DOCUMENT EXCERPT

#1 – Getting Started

19 06 2008

Holly’s been hard at work for the last several weeks networking and getting our facilities in shape, including fixing up the gorgeous volunteer house. Adil and I (Jordan) spent the last week in Dar, taking basic Swahili classes at KIU and getting some cultural immersion in the city (including being practically buried in Kiswahili while riding the local public transport system, the Daladala — quite a crowded, if cheap, mode of transport!).

Lots of practice with greetings (incredibly important to get anything done here), do’s and don’ts, and work with essential verbs and phrases. Our instructor, Nicholas, was an amazing help, devoting the better part of every day that week to teaching us and taking us out into the city.

Saturday morning brought our departure from Dar and flight to Tabora — quite a dramatic change. We left the hustle and bustle of the crowded port city and landed in quite the pastoral land of green. Holly met us at the airport, and we caught a ride with one of the Alliance One drivers to the house to drop off our bags before heading into town. (Still working on getting the keys copied…)

Things definitely move at a different pace here in Tabora. Mornings are very busy, with meetings with all of the various forces we’re trying to somehow tie together, including the mobile phone companies here, Alliance One, and the kind volunteers and staff at HAPO, a school for orphans of HIV/AIDS at which we’re spending some time teaching computer classes. Then, lunch and the heat-of-the-day afternoon siesta, when things slow down significantly. Evenings tend to be very laid back, with dinner and then social time with the volunteers and the locals.

DATA EXCERPTS
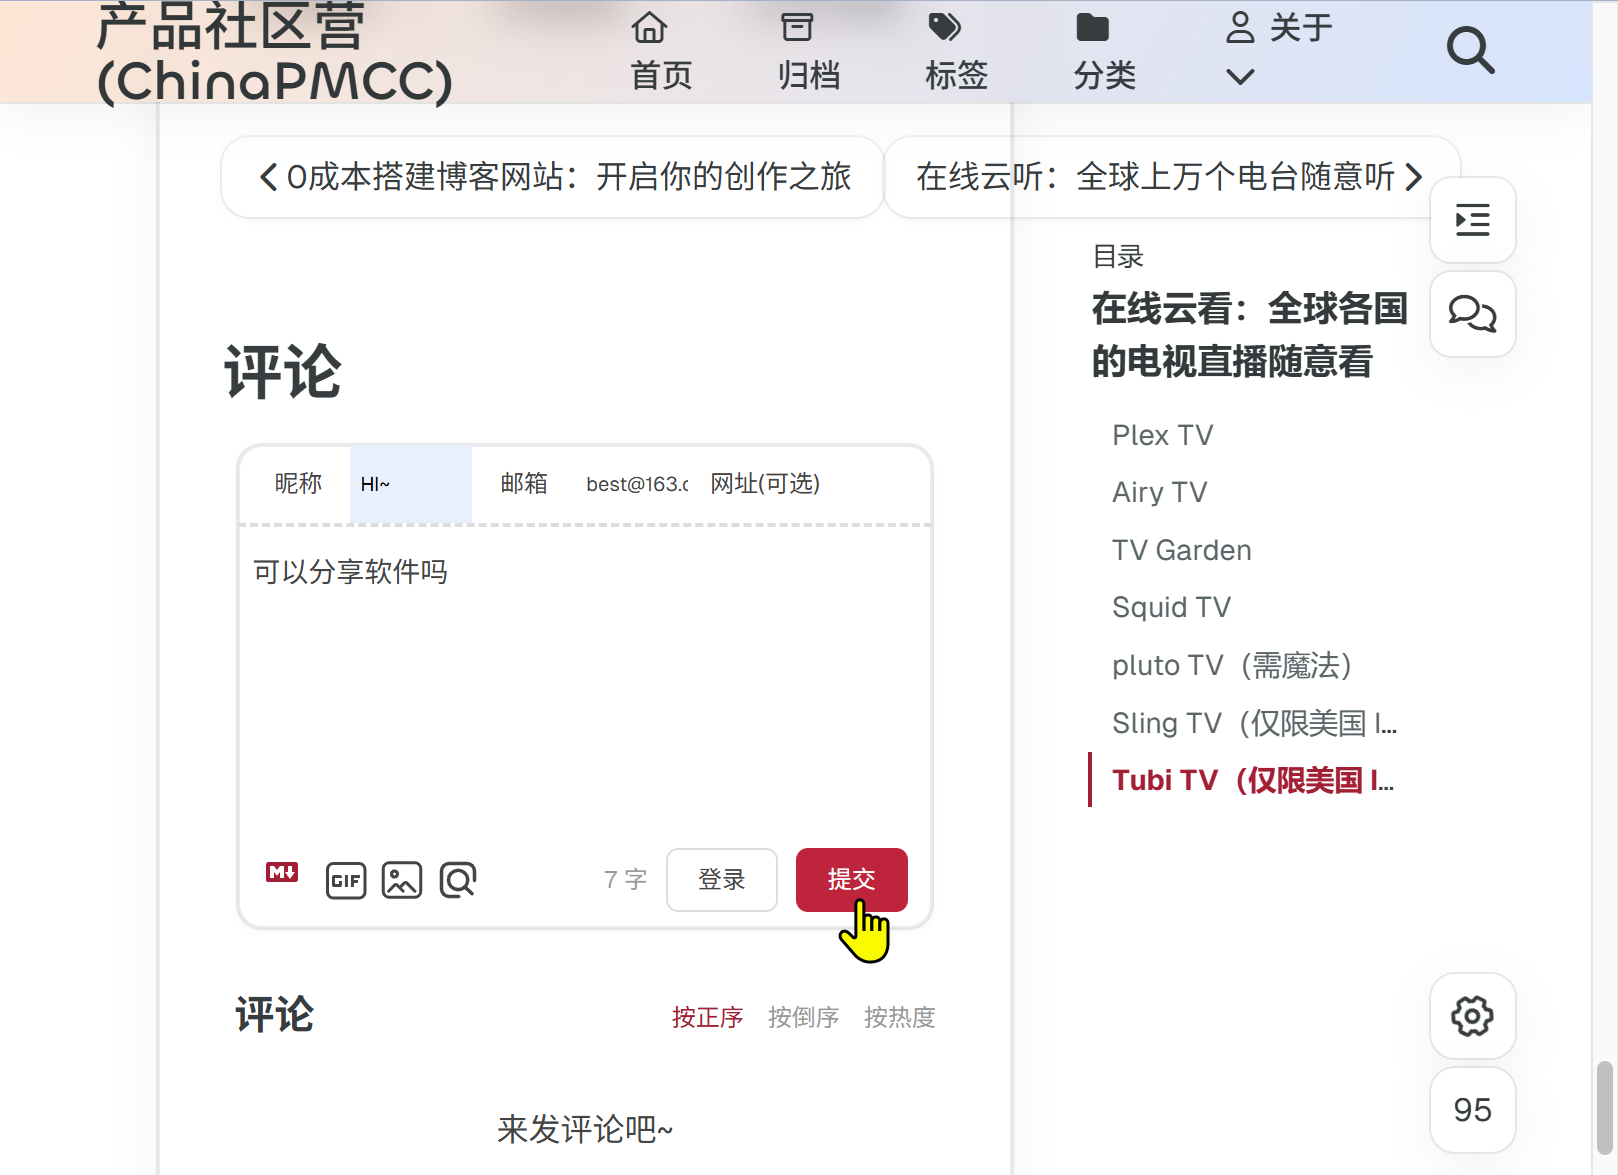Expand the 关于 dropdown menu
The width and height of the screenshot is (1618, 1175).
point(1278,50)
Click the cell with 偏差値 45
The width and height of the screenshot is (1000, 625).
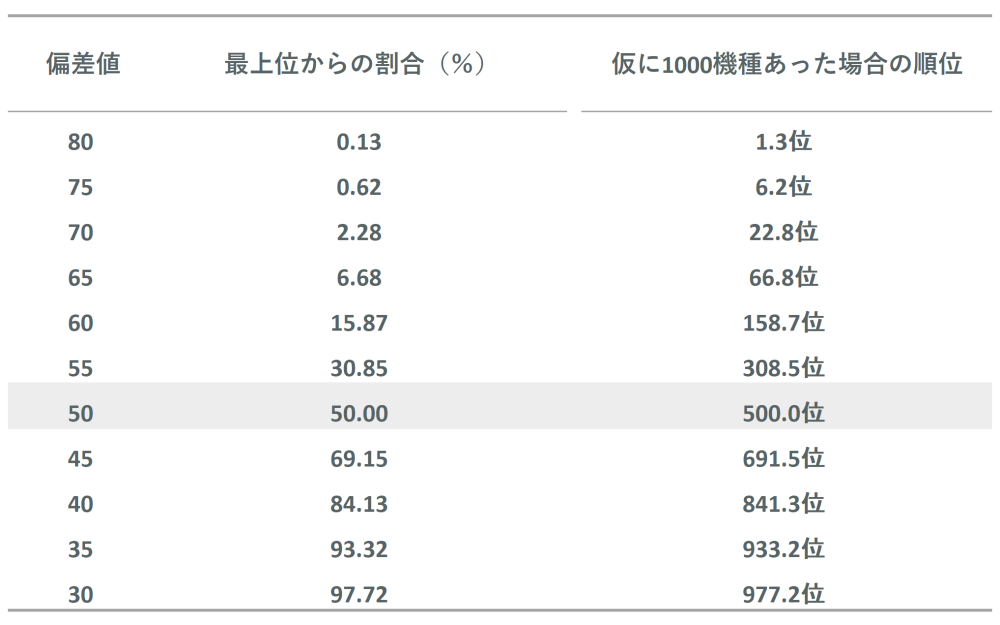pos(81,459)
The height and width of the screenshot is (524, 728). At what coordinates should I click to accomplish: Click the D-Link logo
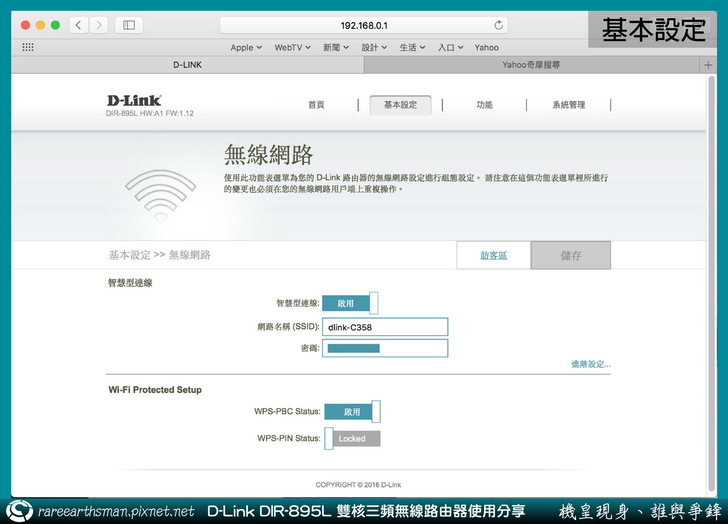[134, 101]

SET OF TASKS
1 – In the blog post, rewrite the passage starting at "#1 – Getting Started" and ending at "into the city.", substituting "minibus" for "Daladala".
2 – List every person named in the blog post.

SOLUTIONS BELOW
1 –
#1 – Getting Started

19 06 2008

Holly’s been hard at work for the last several weeks networking and getting our facilities in shape, including fixing up the gorgeous volunteer house. Adil and I (Jordan) spent the last week in Dar, taking basic Swahili classes at KIU and getting some cultural immersion in the city (including being practically buried in Kiswahili while riding the local public transport system, the minibus — quite a crowded, if cheap, mode of transport!).

Lots of practice with greetings (incredibly important to get anything done here), do’s and don’ts, and work with essential verbs and phrases. Our instructor, Nicholas, was an amazing help, devoting the better part of every day that week to teaching us and taking us out into the city.

2 – Holly, Adil, Jordan, Nicholas